● **Data for processing**:
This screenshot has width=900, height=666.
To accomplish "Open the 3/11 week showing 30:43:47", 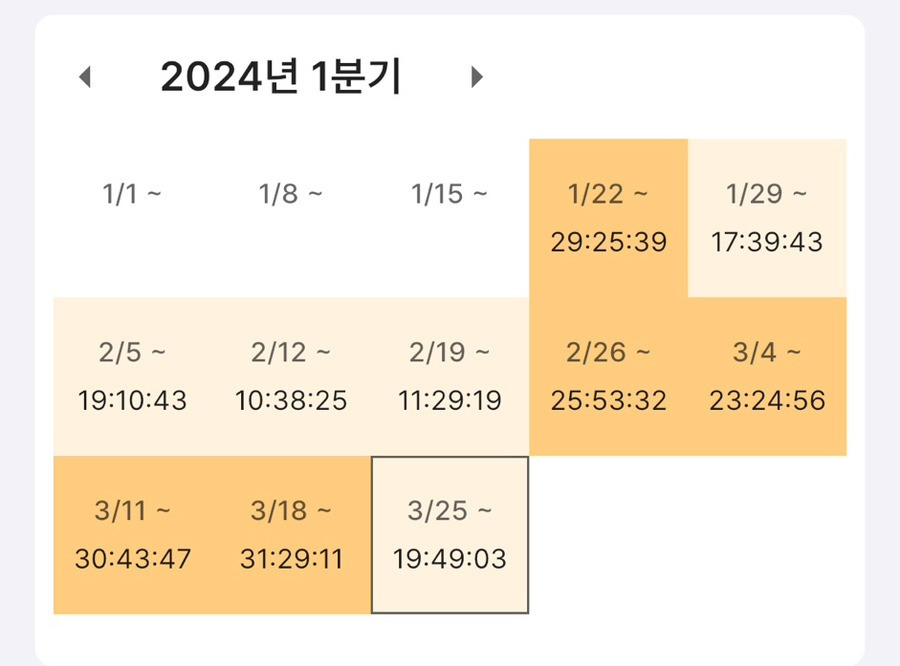I will pyautogui.click(x=132, y=535).
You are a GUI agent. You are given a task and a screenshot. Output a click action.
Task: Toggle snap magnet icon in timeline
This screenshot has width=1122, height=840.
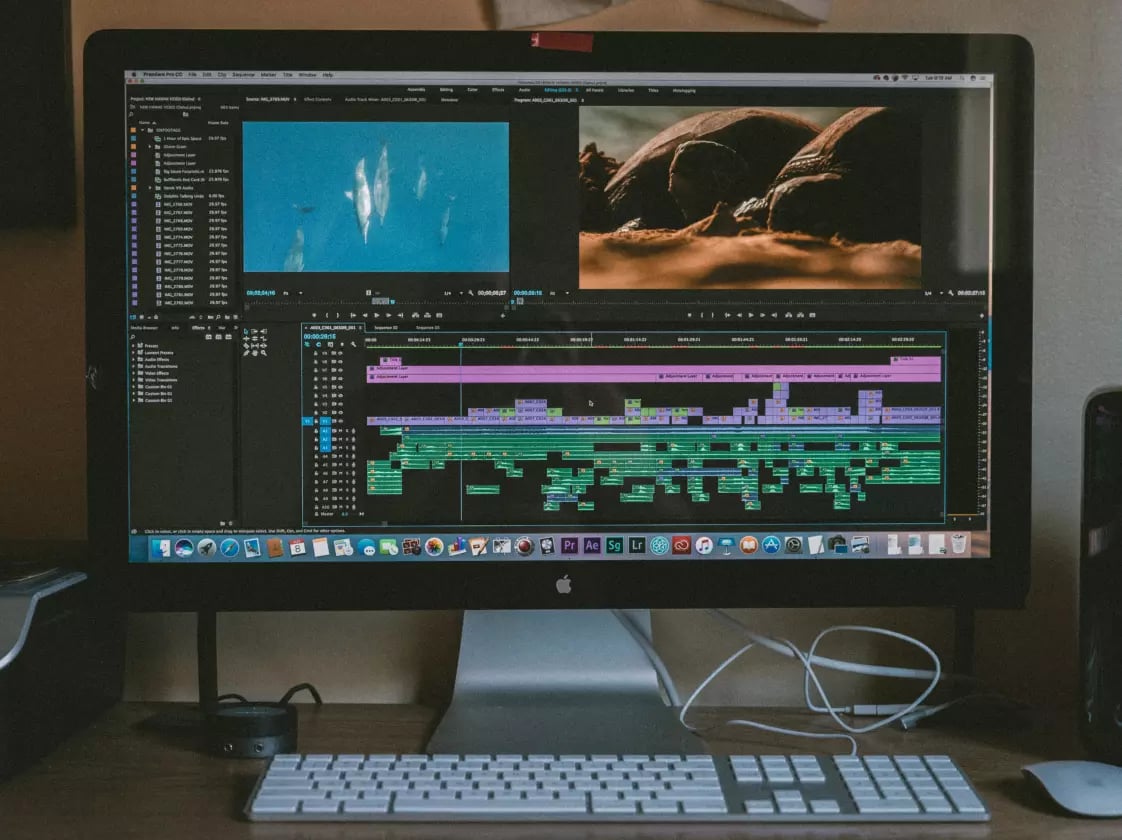point(318,344)
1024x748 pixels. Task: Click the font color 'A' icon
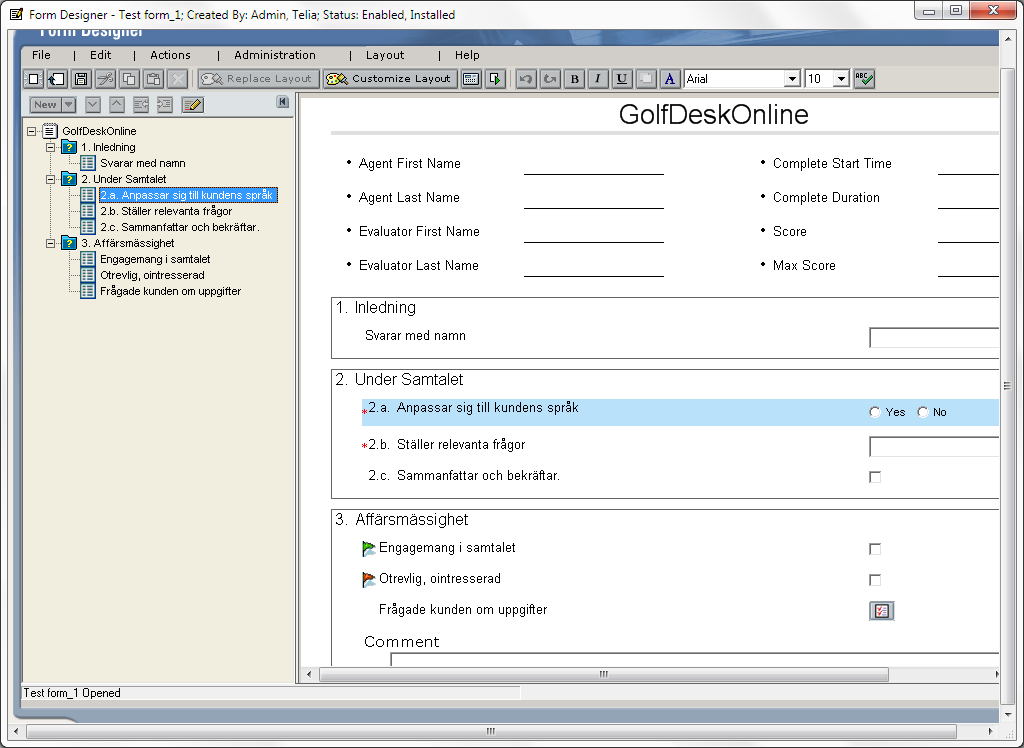tap(670, 79)
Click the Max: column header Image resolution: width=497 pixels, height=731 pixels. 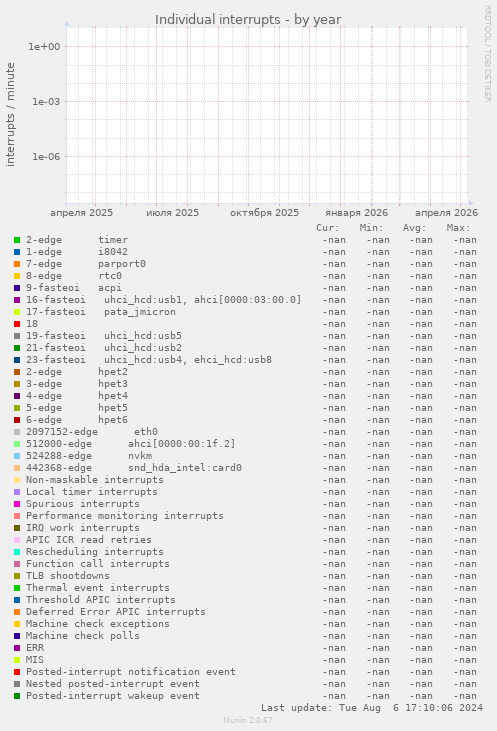point(458,228)
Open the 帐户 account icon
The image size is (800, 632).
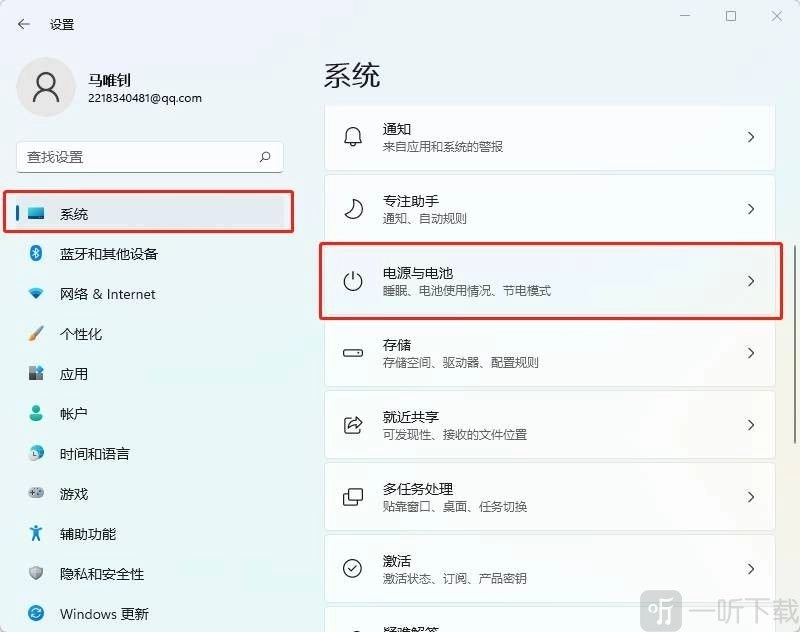coord(33,414)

● **Task goal**: With pictures excluded, the lines running from the one containing "Open the 帐户 account icon" through the last line of the records above are to be restated exactly and in full.

● **Answer to this problem**:
Open the 帐户 account icon
The image size is (800, 632).
coord(33,414)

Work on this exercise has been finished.